(高源院)
「『銀の匙』の国語授業」 橋本 武 岩波ジュニア新書
作者は,1935年に旧制灘中学校に赴任されて,1984年に74歳で退職する迄
国語教師として、教壇に立たれていました。
この方のユニークな点は、教科書を使わずに「中 勘助」の「銀の匙」を
使われた事です。
灘校は私立ですから,中高6年間持ち上がりで、
同じ生徒を通して、教える事が出来ます。
その6年間を「銀の匙」1冊で通されたのです。
(カルガモ)
遊んでいるつもりで、自然に学んでいる事になる様に持って行きたい。
その為にも道草したり、脱線したりして、色々な事を体験させます。
凧を図画の時間と通して作らせ、凧揚げに興じたり、
「銀の匙」中でお能の話が出ると、観劇を体験し能楽部が出来たり、
短歌を作らせたり、何か新しい物が出てくると体験させて、
1つの事を多方面から理解させていた様に思います。
(花水木)
「勉強は長い人生を生きて行く為の基礎力をつける為であり、
国語は全ての教科の基本である。

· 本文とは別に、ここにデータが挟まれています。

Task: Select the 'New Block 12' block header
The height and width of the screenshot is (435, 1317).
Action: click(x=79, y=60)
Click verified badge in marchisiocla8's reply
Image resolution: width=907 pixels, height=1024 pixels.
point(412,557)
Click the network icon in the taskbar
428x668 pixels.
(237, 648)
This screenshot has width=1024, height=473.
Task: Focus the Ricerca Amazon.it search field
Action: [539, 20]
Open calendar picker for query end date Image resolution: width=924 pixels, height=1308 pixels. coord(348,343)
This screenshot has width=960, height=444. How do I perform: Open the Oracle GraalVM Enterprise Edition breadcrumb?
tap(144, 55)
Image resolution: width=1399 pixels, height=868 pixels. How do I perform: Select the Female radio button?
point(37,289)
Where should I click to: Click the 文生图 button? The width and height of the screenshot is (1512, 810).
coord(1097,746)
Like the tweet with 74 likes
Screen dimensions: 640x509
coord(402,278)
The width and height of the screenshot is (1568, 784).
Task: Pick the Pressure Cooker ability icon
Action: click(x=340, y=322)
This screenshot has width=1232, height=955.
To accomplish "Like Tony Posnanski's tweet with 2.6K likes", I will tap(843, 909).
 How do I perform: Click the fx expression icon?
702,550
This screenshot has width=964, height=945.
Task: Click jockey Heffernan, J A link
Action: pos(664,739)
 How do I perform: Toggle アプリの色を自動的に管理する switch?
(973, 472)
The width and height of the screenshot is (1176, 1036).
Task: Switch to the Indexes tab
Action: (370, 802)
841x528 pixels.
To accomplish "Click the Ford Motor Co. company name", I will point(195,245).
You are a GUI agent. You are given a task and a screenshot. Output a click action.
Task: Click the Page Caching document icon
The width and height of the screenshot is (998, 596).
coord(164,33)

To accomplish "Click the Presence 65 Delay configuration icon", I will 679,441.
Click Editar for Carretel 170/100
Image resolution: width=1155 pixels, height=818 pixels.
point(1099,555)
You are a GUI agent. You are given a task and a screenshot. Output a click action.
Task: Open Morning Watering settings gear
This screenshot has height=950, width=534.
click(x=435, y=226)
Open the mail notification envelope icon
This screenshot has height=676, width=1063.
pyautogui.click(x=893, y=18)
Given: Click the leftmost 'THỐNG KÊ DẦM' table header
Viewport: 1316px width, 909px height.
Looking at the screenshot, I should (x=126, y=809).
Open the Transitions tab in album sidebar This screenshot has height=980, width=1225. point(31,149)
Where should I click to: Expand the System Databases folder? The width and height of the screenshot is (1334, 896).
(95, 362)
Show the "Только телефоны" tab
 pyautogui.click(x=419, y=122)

」
これがこの方のポリシーだったのでしょう。
学生時代にこう言う方に導いて頂いた生徒達は、
本当に幸せな人たちです。
心に残った点
「すぐに役立つものは、すぐに役立たなくなる。」
「今日の入試が、いかに残酷に若い人たちの学習意欲を
冷却させているか。」
「水準以上のことをやっていれば、心にゆとりが持てる。」
(ヤマボウシ)
「ヒトリシズカ」 誉田哲也 双葉社
この本は6章から成り立っていて、全て別人が語り手ですが、
物語の主人公は、静加と言う1人の女性です。
父親や母親の同棲相手が、家庭内暴力で母親を傷つけるのを
見て育ち、訴えた警察も無力で何もしてくれず、
子供心に誰も頼れず、信じれないと知らされる。
母親は男に頼っては、裏切られると言う情けない親で、
彼女は人を殺して家を出てしまう。
その後彼女は死んだのか、何処かで生きているのか、
消息を絶ってしまう。
しかし不思議な事件が、次々に起こる。
しかも姿を見せない若い女の痕跡だけが残される。
6章の中で、4章の「罪時雨」は初めて、静加の成り立ちが
浮き彫りにされる。
家庭内暴力は、現実社会でも紙面に出ない日は無い程である。
その被害者達が、皆静加の様に反撃に出れるだろうか?
作者は、この本で何を訴えたかったのか?
(ヒヨドリ)
この事件解決迄に17年間の年月が流れる。
事件の始まりの対処を、交番の若いお巡りさんが可愛いコンビニの
お嬢さんに私情を挟まなければ、事件は此処迄大きく被害者も
増えなかったのではないだろうか?
静加を救えたかも知れない。
悲しい幕切れです。
(井の頭・弁天池)
「『徒然草』の知恵」 嵐山光三郎 集英社
「銀の匙」関連の本を読むうちに、「徒然草」を読みたくなっていたのだが、
本屋さんでこの本を見つけた時、先ずはこれから行こうと思った。
この選択は賢い選択でした。(笑
この本の帯に、「スティーブ・ジョブズの信条は、兼好に通じている。
・・・・・・シンプルなものがすぐれている。」と
書かれていた。
新聞にアップルのディレクターが「アップルの経営は、シンプルである。」と
コメントしていたから、そうなのかも知れない。
(カルガモ)
兼好は物事の両面から見て、どちらの考えも肯定している。
私の様な凡人は、「どっちが本当なの?」と疑問に思うのだが、
作者は、どちらも兼好は肯定している。物事は1面だけでなく、
矛盾を抱えて存在すると言っている。
(カルガモ)
難しく考えずにシンプルに受け留めるべきなのかも知れない。
兼好は酒が好きで、賭け事も好きで、女性も好きだが
結婚はすべきでないと言ってる。
思いのほかロマンチストな人かも知れない。
勉強にはなりましたが、分かったとは言いがたいです。